DNA nanotube imaging.
Our prism-based TIRF microscope, equipped with temperature control and automated focusing, monitored the dynamics of the DNA nanotubes that were confined close to the glass surface (Fig. 3 and 4) by imaging with a 100 ms exposure time and 2–4 frame per min acquisition rate. The signal-to-noise ratio was very high, even in the presence of a high concentration of Cy3-labeled free monomers in solution. For all of the nanotubes that were analyzed, we did not encounter any pausing of polymerization in any of our movies, which provides evidence that the untreated glass surface is not too sticky. The majority of DNA tiles were in the free monomer state. The typical total concentration of DNA tiles in pre-formed DNA nuclei was approximately 7 nM, which is more than 10× smaller than the most dilute free monomer concentration in our assay (100 nM). Even after 2 hours of imaging, we typically observed a difference of less than a factor of 2 in contour length for all DNA nanotubes, which corresponded to a small DNA tile concentration change.

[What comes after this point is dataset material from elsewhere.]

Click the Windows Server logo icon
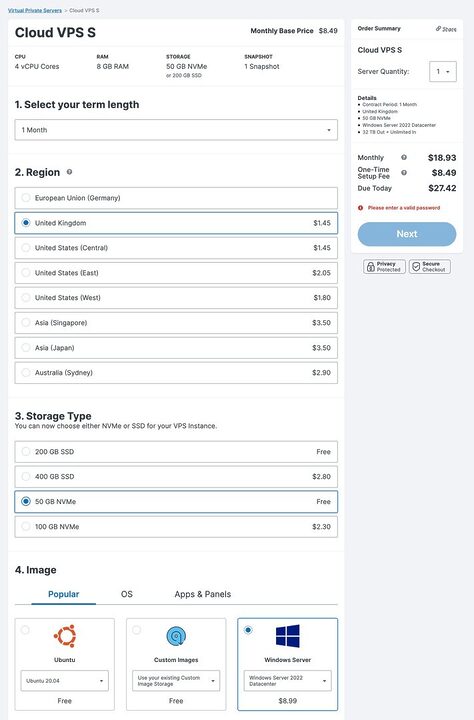 (x=288, y=636)
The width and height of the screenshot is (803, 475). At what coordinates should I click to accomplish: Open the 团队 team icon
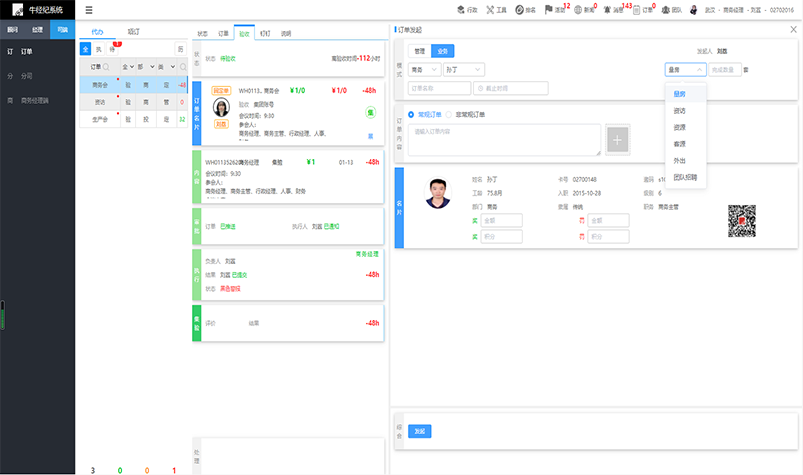click(671, 9)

Under reaction conditions where spontaneous nucleation was hardly observable, DNA nanotube polymerization was followed for at least 1 hour and no longer than 2 hours. Much to our surprise, our imaging protocol did not require an oxygen scavenger buffer to achieve and maintain a high signal-to-noise ratio for the full duration of time-lapse imaging. At an acquisition rate of typically 4 frames per min, we usually acquired enough data points in less than 30 minutes. If significant spontaneous nucleation was observed, we terminated the data acquisition after ∼5 minutes because the newly formed nuclei rapidly obscured the visibility of the pre-formed nuclei. Moreover, the new nuclei can also end-to-end join to a growing DNA nanotube end, which would have made our polymerization rate measurements unreliable. Thus, spontaneous nucleation limited the range of temperatures and concentrations for which we could obtain accurate rate measurements. The range of hysteresis observed in UV absorbance annealing and melting curves at 200 nM (Fig. S1†) predict a similar range of temperatures for which the DNA nanotubes can be held out of equilibrium during the time required for a typical movie.
Data analysis
The polymerization rate discussed here refers to the elongation or shortening of DNA nanotubes (and thus is measured in layers per second) as opposed to the rates of association and dissociation of a single DNA tile to a single binding site. (The polymerization rate constant kon is roughly half the association rate constant for a single site, ksiteon, under usual growth conditions where there are on average m/2 available binding sites in a nanotube that is m tiles in circumference. For the same reason, the depolymerization rate constant koff is roughly half the dissociation rate constant for a single site, ksiteoff,2. This distinction is discussed more in the Discussion section and in the ESI analysis of Hypothesis 2, pages S8–S12.†) A layer is defined as a ring of m tiles for a m-tile-wide nanotube; it is estimated to be the length of 42 bp's or 14 nm (accounting for the expected curvature of the helix axis47). In our analysis, the number of layers in a nanotube is calculated by dividing its length by 14 nm. The polymerization rate was measured using two methods: (1) kymographs48 or (2) length measurements taken at two frames with a sufficient time difference. The kymograph allows separate measurement of both nanotube ends at the cost of time to construct a kymograph. Obtaining the polymerization rate from the nanotube length at two data points is fast but can only measure the net polymerization rate of a nanotube end. Although alignment of fiducial markers is reliable in multi-frame kymographs, image shot noise precludes reliable alignment in two-frame measurements and any asymmetry in the polymerization rate at the nanotube ends will be unobservable.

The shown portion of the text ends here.